NFT engagement. Yesterday, Starbucks dropped its second limited-edition series of NFTs, which went more smoothly than the first one. But the story here is not about the drop, it’s about not calling them NFTs. More on this below.
Stablecoin yield. Blockchain-based lending protocol Maple Finance has started onboarding investors to its new cash management pool that invests in 1-month US treasuries. I’m still trying to get my head around using crypto assets to earn fiat-based yield, especially given the relative ease of just using dollars to do this with fewer fees and less counterparty risk. There’s no lock-up, however, so it could save stablecoin holders the hassle of redeeming or selling, while giving them a yield yet preserving the potential agility to deploy their stablecoins in opportune trades. Significant demand for this type of product could be taken as a vote of confidence in the crypto market, as investors choose trading flexibility over the greater safety of buying treasuries or money market funds directly.

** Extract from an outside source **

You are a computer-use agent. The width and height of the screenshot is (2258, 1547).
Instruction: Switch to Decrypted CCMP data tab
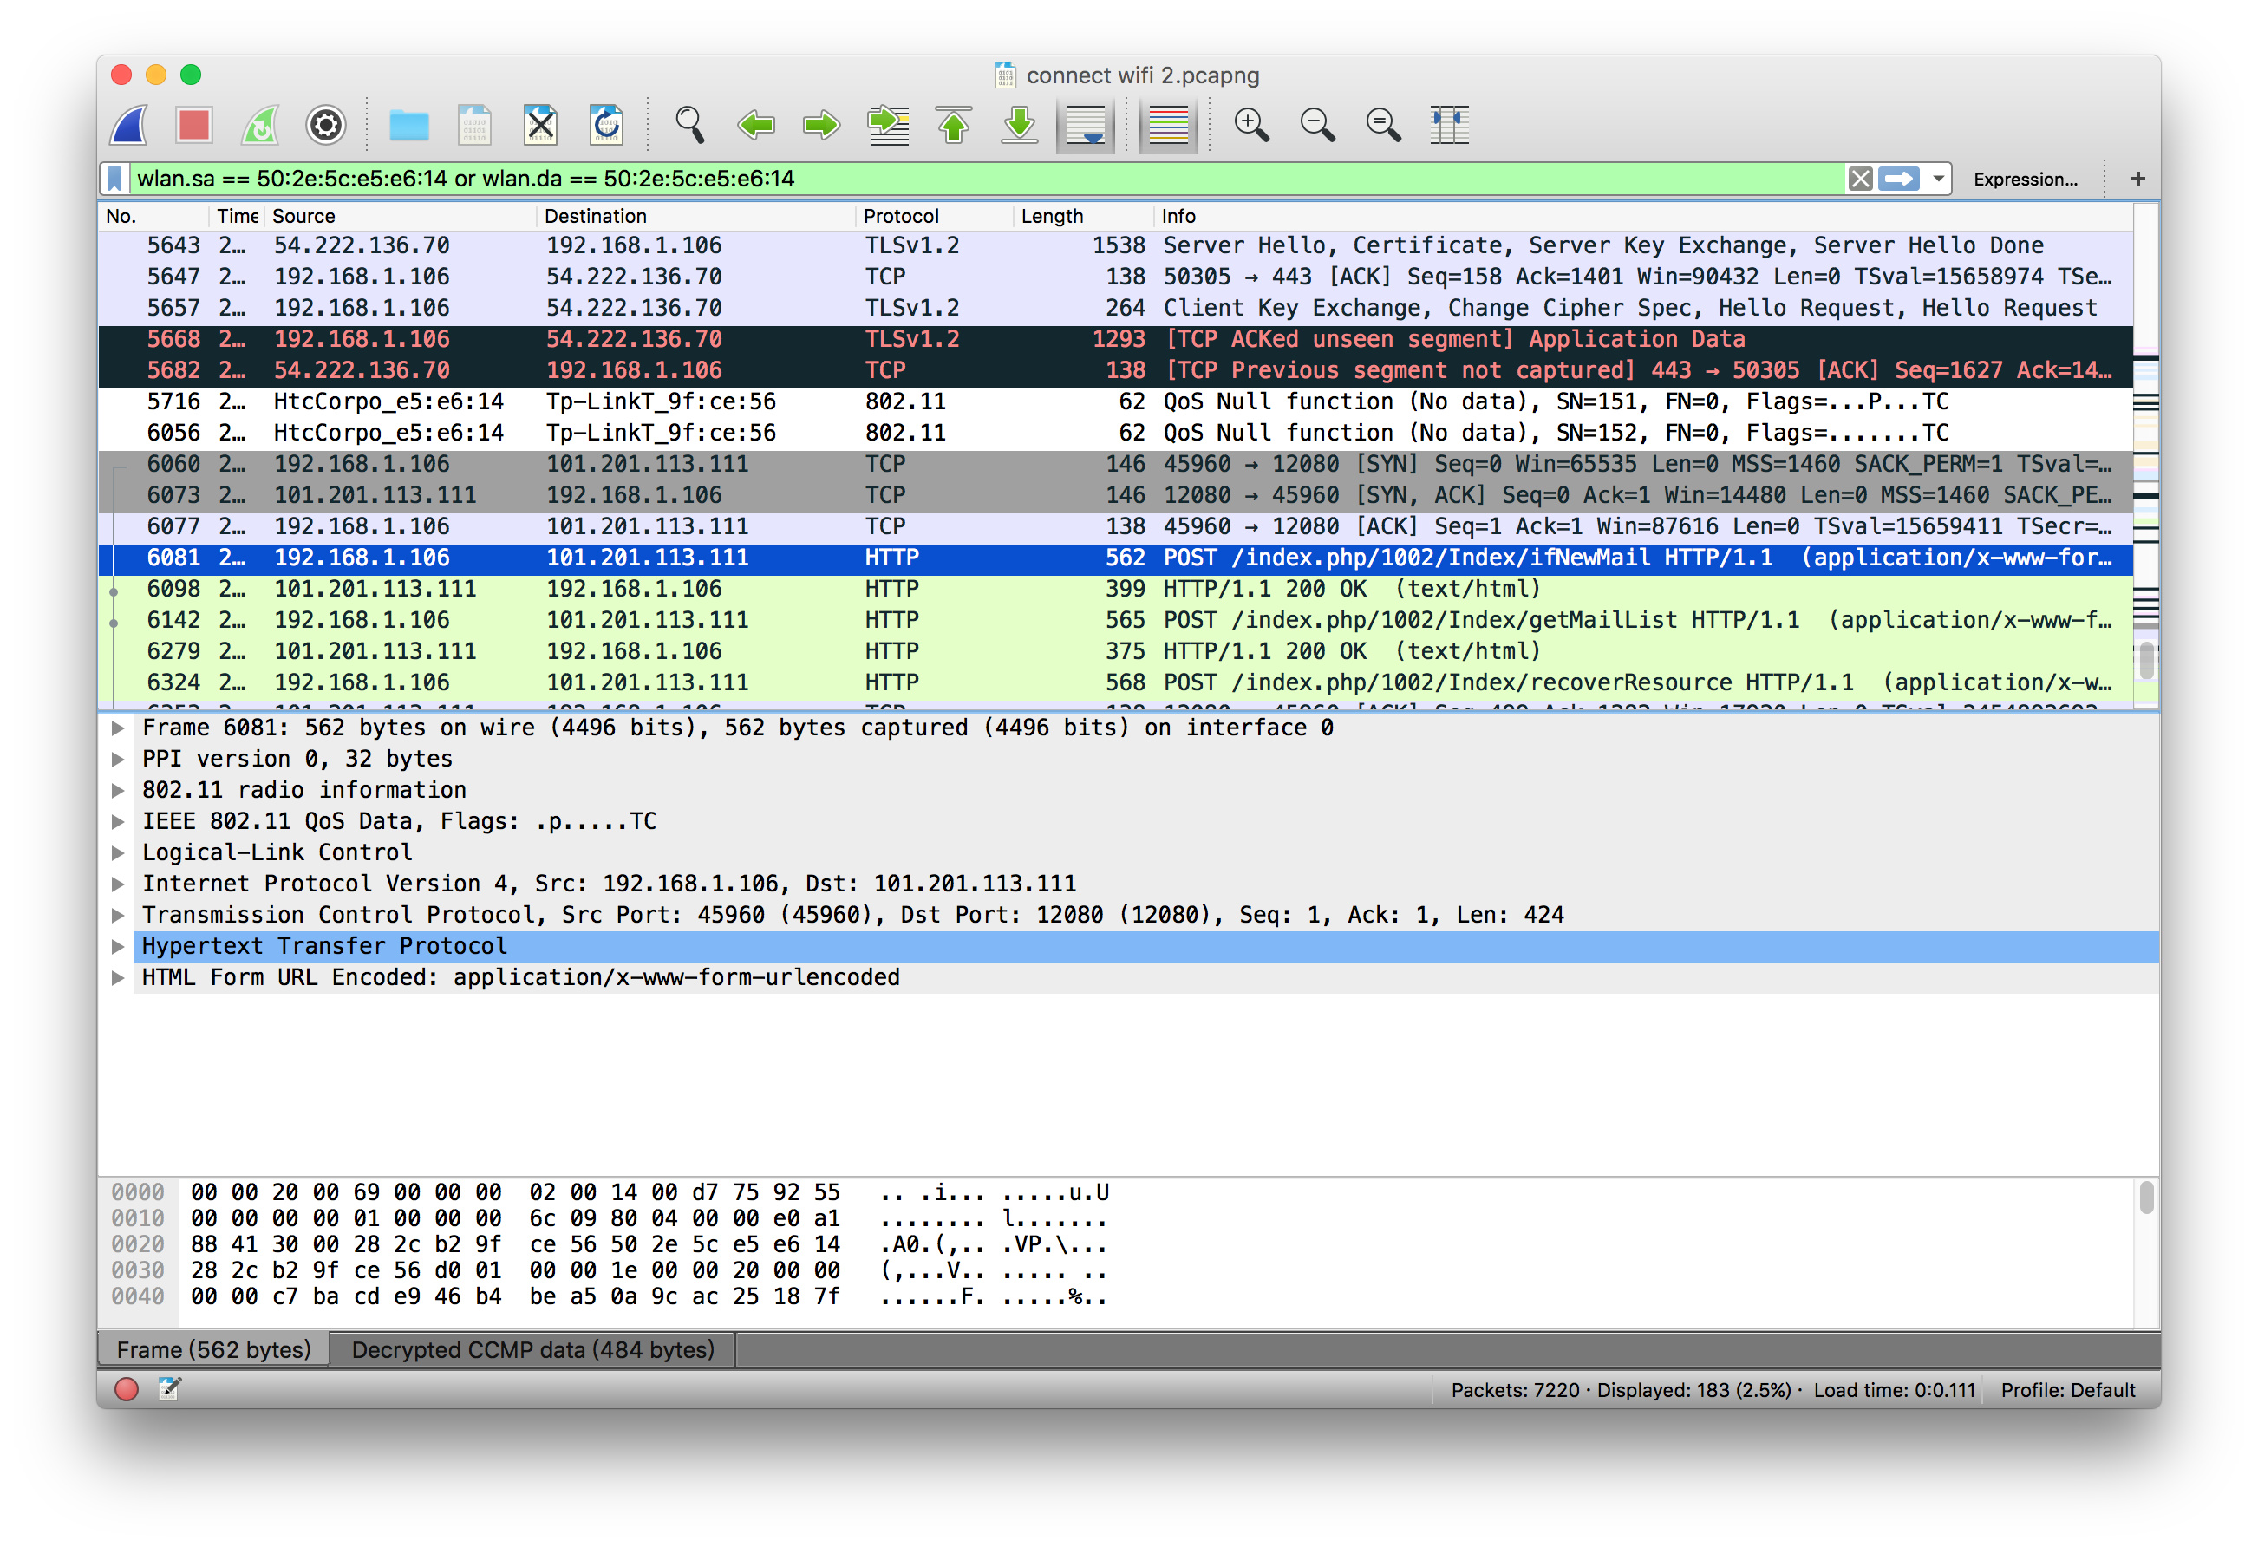click(531, 1350)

Buckle up. Ray Dalio has published an update on where we are in his “Changing World Order”, stressing 1) the enormous levels of debt, 2) widening internal divisions of wealth and values, 3) intensifying international conflict, 4) acts of nature, and 5) technological shifts. He repeats his argument that we are at an inflection point, and ends with some sobering but helpful advice: “If we are prepared for the worst, we will be fine.” It’s not a big leap to conclude that this would be a good time for some “insurance” assets, such as those that run on non-fiat systems and have programmatic hard caps.
MARKETS
The volume/volatility disconnect
Yesterday’s sharp drop across the crypto markets at approximately 08:00 UTC had most of us scratching our heads – we couldn’t see any macro data or obvious announcement that would have triggered it, and the breadth of the move suggested that it wasn’t asset specific. Macro markets, although weak, did not reflect similar moves. In retrospect, fingers are now pointing to a large sell order emanating from Binance that pushed prices lower which in turn triggered liquidations which pushed prices further down, in typical crypto-recursive fashion. Intriguingly, volatility did not spike as it usually does with similar drops – BTC’s 30-day realized volatility has been dropping sharply over the past couple of weeks, and is now around mid-January levels.